Not sure if it’s time for help? Watch out for these seven signs.
Behavioral help resources
Here are some options if you’ve decided you could use some help:
- Your health insurance company. Check with your health plan to see which resources are available. For example, Priority Health provides members with information like what kind of help is available, what your plan will cover and how to find counselors or behavioral health care providers to meet your needs. An on-staff behavioral health team is available to help 24 hours a day, seven days a week. Call the number on the back of your member ID card (your call is completely confidential) or log into your online account. Priority Health has also partnered with a digital health specialist to offer free access to mental wellness resources specifically focused on the COVID-19 pandemic. Learn more here.
- Disaster distress helpline. A 24/7, 365-day-a-year, national hotline dedicated to providing immediate crisis counseling for people who are experiencing emotional distress related to any natural or human-caused disaster. This multilingual, and confidential crisis support service is available to all residents in the United States and its territories. Call 1-800-985-5990 or text TalkWithUs to 66746 to connect with a trained crisis counselor.

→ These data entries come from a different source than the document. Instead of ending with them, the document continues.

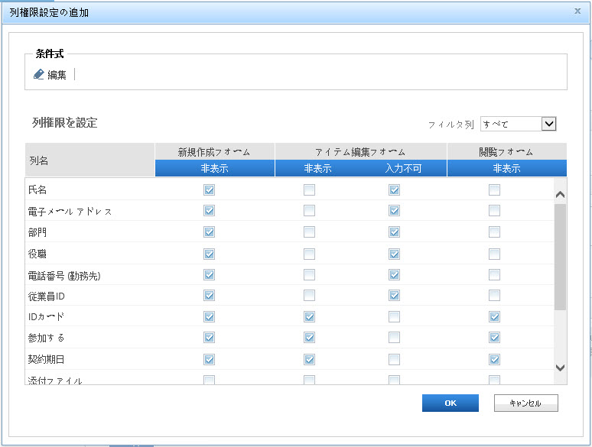Image resolution: width=592 pixels, height=447 pixels.
Task: Click the vertical scrollbar thumb
Action: [560, 256]
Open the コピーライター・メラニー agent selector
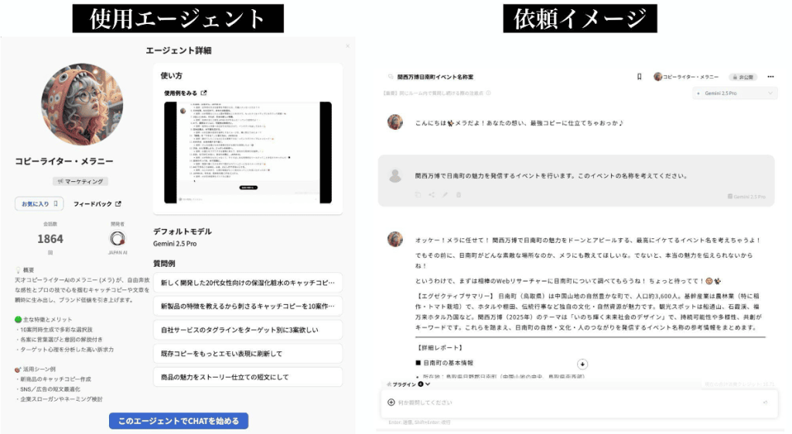The height and width of the screenshot is (434, 792). click(686, 77)
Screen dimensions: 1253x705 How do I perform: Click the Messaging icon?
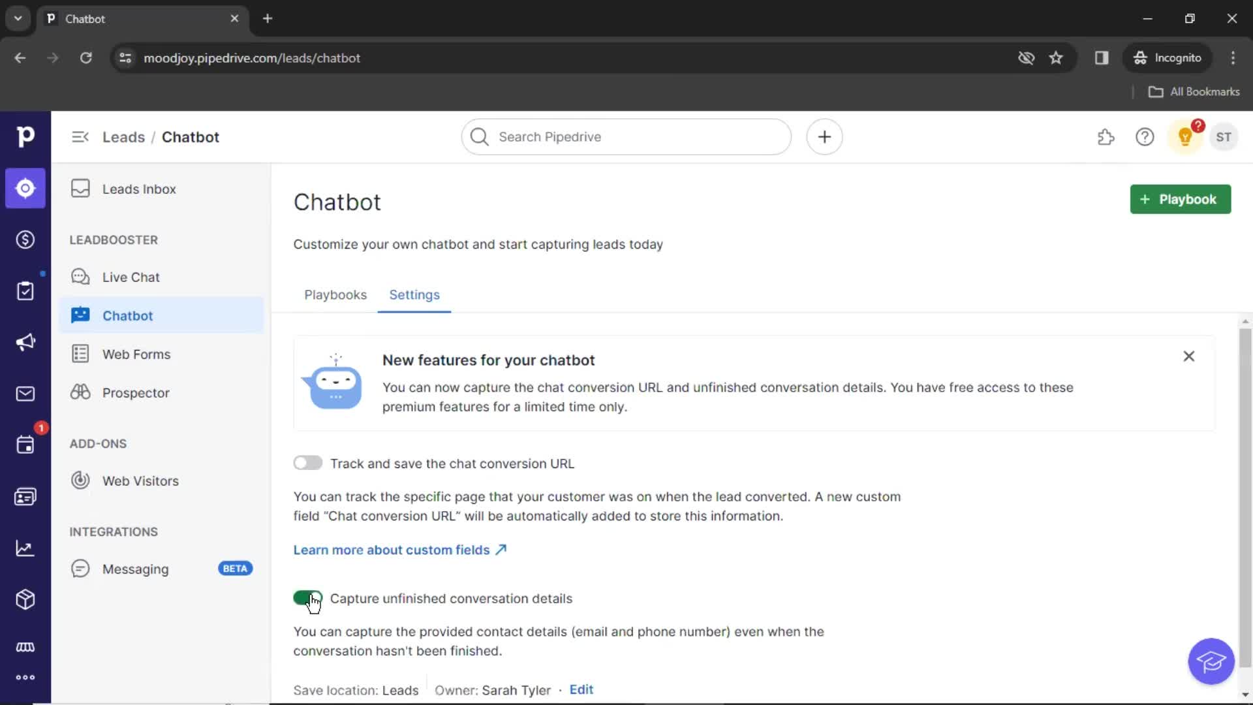[x=80, y=568]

- Online or virtual care. Try an online therapy session through a website such as 7 Cups, an online emotional health service provider. The app enables users to select listeners based on their preferences/experiences and anonymously chat via the platform 24/7. In times of emotional turmoil or stress, it is highly beneficial to talk to someone and this app offers a safe space to do that. Headspace is another free mental health resource for Michiganders during the COVID-19 pandemic offering meditations, at-home workouts and other help for stress and anxiety.
- Community resources. For Michiganders in need of free or low-cost mental health, the Michigan Department of Health and Human Services has a county map of community mental health service programs.
Whatever tools you use for help, take the time to make your mental health a priority during this season of stress and uncertainty. Your mind and health are worth it.